Understanding the structure of the set of rational points on an elliptic curve - essentially a cubic equation - has been an aim in number theory for over a century. It has connections to open problems buried in antiquity, such as the congruent number problem. The Birch and Swinnerton-Dyer (BSD) conjecture, a Clay millennium problem, predicts a mystifying interrelation among the rational points and the associated L-function. The Bloch-Kato conjecture is a vast generalisation of the BSD conjecture. Over the last decade, the BSD has witnessed notable progress.
In this precursor to the upcoming program on the recent progress, a series of mini-courses is intended mainly as an introduction to some of the breakthroughs towards the BSD conjecture from the mid 1970's - the early 1990's; namely after: Coates-Wiles, Gross-Zagier and Kolyvagin, Kato. An introduction to recent progress towards the Gross-Stark conjecture will also appear.

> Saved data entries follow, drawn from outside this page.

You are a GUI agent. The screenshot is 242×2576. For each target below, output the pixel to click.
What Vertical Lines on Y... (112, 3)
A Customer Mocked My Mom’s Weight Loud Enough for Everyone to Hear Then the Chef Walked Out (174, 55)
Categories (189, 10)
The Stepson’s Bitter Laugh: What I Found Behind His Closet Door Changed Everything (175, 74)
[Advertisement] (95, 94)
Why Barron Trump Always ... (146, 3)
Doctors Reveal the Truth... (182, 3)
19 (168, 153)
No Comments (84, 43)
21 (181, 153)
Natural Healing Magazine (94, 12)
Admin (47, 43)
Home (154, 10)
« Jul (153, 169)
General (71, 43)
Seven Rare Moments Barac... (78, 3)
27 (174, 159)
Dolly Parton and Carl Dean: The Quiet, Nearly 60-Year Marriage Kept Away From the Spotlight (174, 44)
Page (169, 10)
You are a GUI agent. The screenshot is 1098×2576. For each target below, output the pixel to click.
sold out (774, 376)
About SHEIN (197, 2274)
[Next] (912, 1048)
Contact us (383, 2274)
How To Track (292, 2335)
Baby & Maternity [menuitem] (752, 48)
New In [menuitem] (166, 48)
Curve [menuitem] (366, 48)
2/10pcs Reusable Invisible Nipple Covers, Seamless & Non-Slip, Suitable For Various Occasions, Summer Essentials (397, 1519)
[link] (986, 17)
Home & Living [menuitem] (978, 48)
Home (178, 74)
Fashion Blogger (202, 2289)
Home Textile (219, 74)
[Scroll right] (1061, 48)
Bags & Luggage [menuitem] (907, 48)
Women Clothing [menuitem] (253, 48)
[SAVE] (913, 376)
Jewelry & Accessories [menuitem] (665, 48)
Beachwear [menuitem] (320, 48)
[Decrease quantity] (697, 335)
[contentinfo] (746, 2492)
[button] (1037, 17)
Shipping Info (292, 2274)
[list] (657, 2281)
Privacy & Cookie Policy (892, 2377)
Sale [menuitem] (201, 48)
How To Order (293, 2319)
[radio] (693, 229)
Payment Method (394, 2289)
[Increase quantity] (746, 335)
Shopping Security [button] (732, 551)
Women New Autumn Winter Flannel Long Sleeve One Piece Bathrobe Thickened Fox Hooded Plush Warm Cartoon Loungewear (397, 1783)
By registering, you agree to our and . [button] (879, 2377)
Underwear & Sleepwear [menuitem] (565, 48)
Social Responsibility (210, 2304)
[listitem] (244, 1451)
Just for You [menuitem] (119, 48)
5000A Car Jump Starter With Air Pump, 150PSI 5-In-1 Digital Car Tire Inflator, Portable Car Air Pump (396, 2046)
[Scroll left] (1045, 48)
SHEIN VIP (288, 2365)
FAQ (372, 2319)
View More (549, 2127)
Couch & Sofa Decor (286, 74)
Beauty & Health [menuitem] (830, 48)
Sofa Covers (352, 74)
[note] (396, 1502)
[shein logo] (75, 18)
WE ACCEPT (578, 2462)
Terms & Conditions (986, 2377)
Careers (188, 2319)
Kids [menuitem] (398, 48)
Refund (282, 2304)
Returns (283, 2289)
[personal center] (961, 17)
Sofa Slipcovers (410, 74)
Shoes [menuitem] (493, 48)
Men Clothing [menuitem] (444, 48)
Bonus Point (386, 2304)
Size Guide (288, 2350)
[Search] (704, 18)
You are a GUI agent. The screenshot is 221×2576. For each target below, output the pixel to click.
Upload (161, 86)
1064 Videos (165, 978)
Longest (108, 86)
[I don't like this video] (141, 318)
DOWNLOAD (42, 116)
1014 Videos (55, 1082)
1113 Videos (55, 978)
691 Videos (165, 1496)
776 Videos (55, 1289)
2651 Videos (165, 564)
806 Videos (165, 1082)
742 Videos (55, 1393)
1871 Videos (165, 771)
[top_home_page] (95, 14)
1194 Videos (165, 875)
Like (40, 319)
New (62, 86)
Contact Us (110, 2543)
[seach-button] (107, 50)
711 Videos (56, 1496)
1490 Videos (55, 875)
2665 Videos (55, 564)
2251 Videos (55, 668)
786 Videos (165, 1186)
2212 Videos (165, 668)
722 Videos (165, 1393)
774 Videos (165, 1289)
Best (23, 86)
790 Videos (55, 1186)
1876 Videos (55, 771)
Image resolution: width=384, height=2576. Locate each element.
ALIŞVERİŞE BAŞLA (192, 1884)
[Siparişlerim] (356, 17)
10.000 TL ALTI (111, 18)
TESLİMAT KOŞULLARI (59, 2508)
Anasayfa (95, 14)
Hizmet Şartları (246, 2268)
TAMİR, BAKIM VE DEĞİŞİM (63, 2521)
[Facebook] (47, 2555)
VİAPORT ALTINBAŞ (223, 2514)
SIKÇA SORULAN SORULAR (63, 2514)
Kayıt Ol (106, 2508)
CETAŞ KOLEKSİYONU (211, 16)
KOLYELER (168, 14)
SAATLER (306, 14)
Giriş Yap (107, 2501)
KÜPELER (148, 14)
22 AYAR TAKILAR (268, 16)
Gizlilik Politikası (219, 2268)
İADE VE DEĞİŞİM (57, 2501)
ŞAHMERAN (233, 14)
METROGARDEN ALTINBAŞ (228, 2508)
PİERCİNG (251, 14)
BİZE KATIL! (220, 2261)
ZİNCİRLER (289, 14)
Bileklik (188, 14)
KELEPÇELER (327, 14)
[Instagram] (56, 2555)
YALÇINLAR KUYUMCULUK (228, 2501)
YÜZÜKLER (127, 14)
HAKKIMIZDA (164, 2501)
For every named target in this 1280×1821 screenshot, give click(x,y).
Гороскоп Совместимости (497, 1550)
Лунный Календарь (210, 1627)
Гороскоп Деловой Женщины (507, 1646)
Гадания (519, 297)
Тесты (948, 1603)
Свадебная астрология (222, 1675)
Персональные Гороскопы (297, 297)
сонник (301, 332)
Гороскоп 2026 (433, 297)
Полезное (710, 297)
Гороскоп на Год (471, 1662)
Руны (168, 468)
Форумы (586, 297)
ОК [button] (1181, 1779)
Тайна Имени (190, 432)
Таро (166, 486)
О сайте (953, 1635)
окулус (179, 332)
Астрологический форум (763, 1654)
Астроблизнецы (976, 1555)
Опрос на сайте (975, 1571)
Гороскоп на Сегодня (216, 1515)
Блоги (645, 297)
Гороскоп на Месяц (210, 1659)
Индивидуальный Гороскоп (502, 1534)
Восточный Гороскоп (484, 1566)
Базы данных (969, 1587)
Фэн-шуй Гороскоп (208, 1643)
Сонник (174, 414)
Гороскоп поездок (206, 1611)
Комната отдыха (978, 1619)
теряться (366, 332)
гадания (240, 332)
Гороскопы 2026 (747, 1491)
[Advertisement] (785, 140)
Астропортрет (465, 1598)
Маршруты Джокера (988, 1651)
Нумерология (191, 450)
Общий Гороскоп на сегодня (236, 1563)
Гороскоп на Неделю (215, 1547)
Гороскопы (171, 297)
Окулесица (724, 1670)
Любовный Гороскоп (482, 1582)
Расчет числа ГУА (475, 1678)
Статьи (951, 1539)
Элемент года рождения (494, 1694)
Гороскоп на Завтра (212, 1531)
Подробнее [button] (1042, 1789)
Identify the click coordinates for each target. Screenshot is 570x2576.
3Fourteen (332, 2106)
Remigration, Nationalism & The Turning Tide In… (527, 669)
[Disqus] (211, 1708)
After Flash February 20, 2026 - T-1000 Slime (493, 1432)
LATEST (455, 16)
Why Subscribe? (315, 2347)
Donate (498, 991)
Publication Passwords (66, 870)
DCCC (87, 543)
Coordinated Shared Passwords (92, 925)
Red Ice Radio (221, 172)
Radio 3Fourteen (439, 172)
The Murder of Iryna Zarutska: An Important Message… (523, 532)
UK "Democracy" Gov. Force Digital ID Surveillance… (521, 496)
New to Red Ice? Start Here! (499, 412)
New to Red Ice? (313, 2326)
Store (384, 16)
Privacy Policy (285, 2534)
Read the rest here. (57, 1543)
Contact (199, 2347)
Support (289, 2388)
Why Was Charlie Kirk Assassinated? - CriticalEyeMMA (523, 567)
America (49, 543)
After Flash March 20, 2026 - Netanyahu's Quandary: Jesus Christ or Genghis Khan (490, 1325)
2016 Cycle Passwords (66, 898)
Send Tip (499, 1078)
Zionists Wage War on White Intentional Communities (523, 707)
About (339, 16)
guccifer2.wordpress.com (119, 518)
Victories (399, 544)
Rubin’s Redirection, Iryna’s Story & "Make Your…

List of speakers and mini courses for the online precursor:
- Heegner Points: Francesc Castella (University of California, Santa Barbara)
- Galois Representations: Shaunak Deo (IISc, Bengaluru)
- On the Gross-Stark conjecture: Mahesh Kakde (IISc, Bengaluru)
- Beilinson-Kato elements: Chan-Ho Kim (Korea Institute of Advanced Studies, Seoul)
- Elliptic curves and Selmer groups: Anupam Saikia (IIT Guwahati) & Sudhanshu Shekhar (IIT Kanpur)
Eligibility Criteria: Any masters (MS/MSc etc.), PhD student in Mathematics, final year bachelors (BS/BSc/BTech etc.) students with a major in Mathematics are encouraged to apply. Postdoctoral researchers/junior and senior faculty/other researchers in mathematics with a PhD can also apply.